- Work required -
Below are some entries; state how many of their lines contain the word "each", with nothing else in the reply.

- Entries shown -
/---

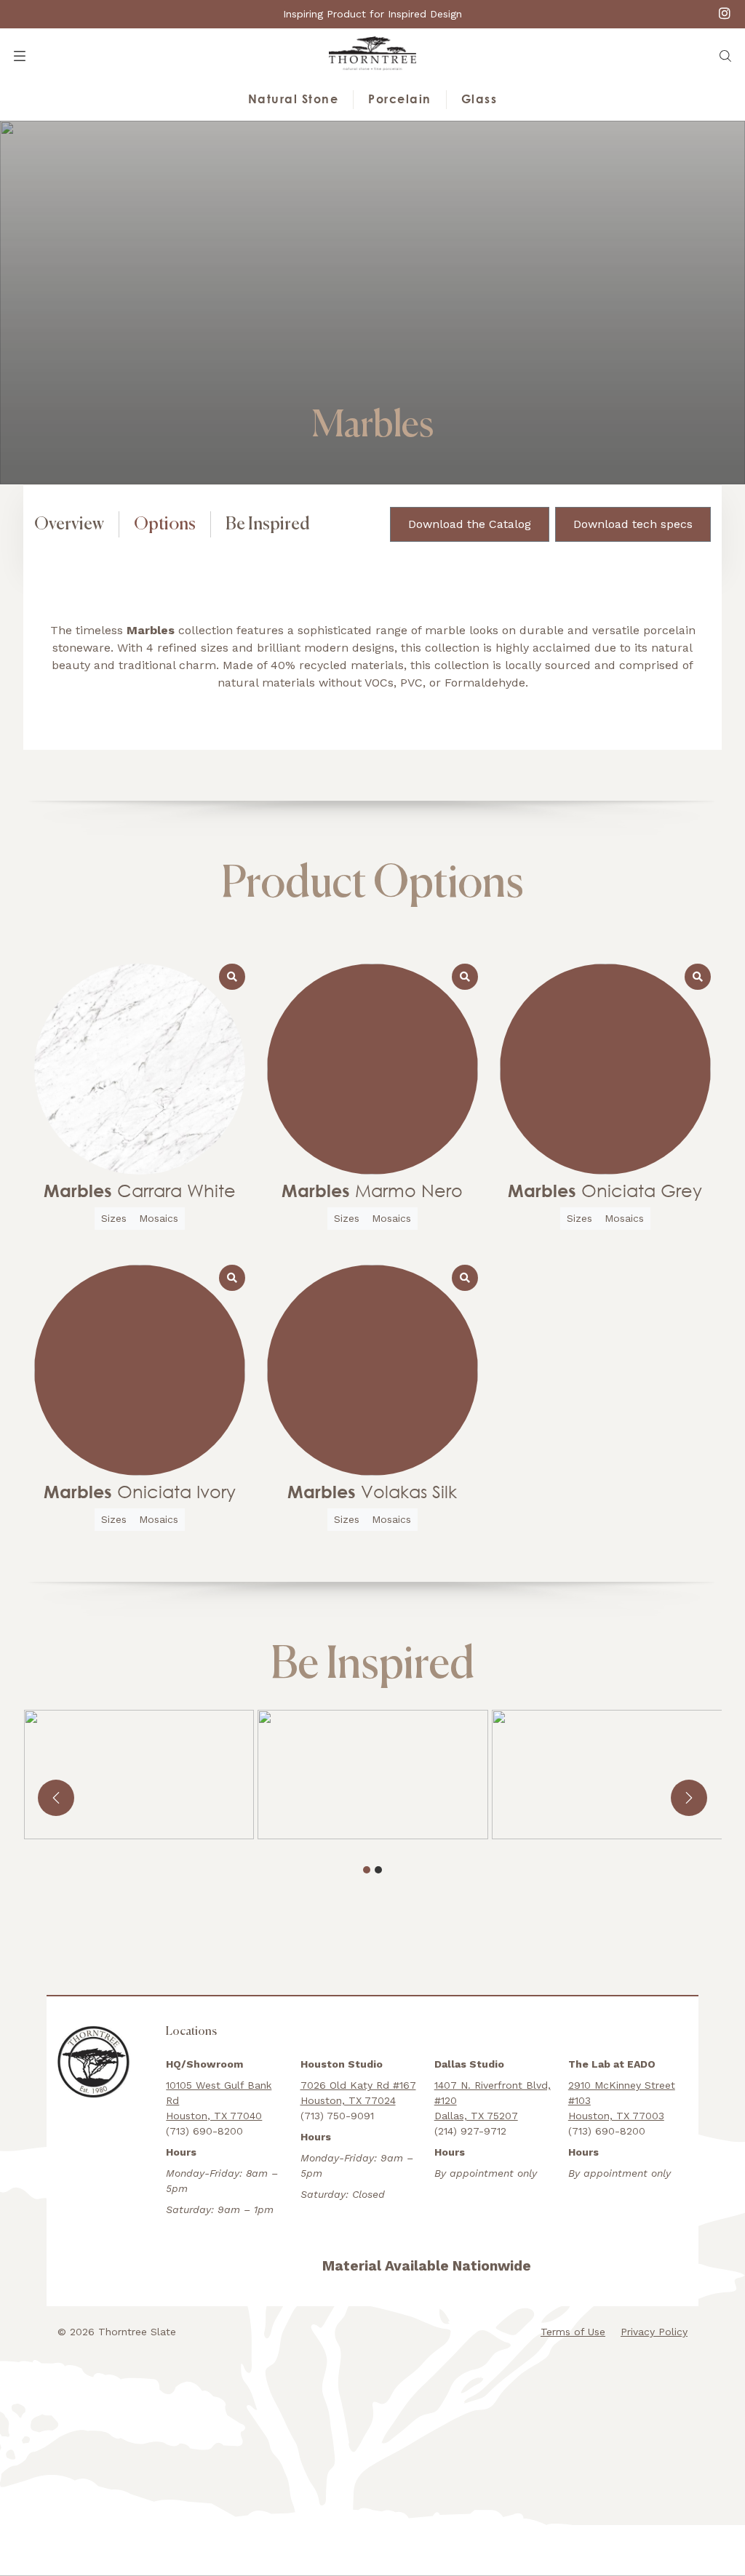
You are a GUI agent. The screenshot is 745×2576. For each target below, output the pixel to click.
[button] (725, 56)
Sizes (114, 1218)
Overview (69, 524)
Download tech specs (633, 524)
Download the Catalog (469, 524)
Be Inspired (268, 524)
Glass (479, 99)
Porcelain (399, 99)
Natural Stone (293, 99)
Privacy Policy (654, 2331)
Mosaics (158, 1218)
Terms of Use (573, 2331)
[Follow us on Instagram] (724, 13)
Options (165, 524)
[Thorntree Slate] (372, 53)
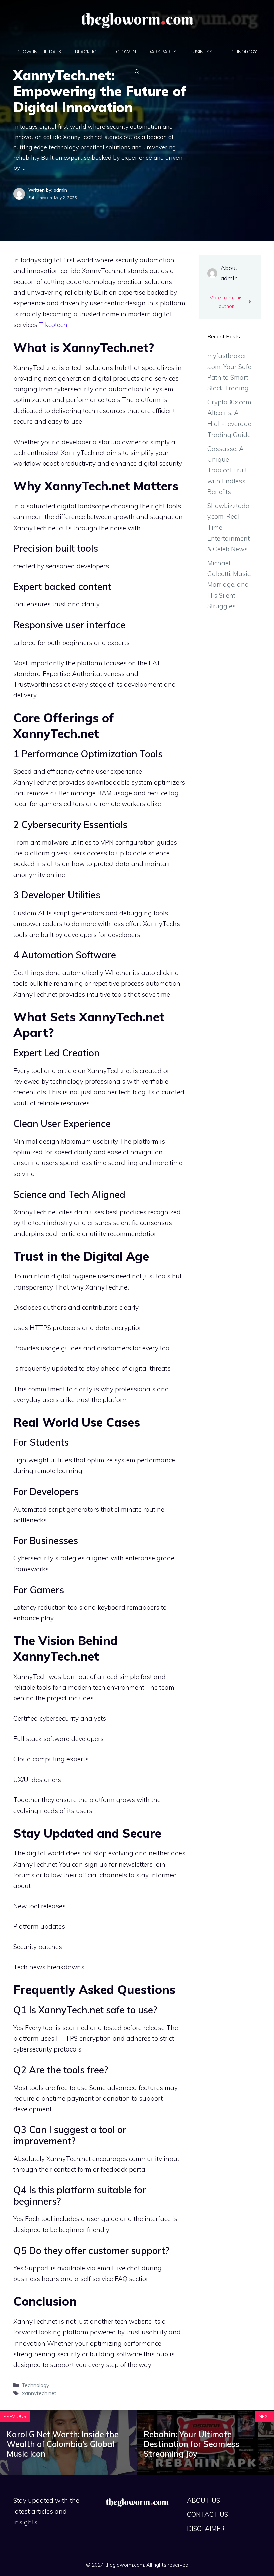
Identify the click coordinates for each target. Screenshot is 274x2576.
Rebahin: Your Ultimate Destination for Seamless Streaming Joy (191, 2444)
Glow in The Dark (39, 52)
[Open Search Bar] (137, 72)
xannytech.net (39, 2393)
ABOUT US (203, 2500)
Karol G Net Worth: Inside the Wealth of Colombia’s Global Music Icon (63, 2444)
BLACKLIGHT (89, 52)
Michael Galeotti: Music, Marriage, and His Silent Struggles (229, 584)
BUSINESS (201, 52)
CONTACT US (207, 2514)
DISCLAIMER (206, 2528)
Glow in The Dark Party (146, 52)
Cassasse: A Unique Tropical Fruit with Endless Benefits (227, 470)
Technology (241, 52)
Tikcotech (53, 325)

\---

- Solution to the problem -
2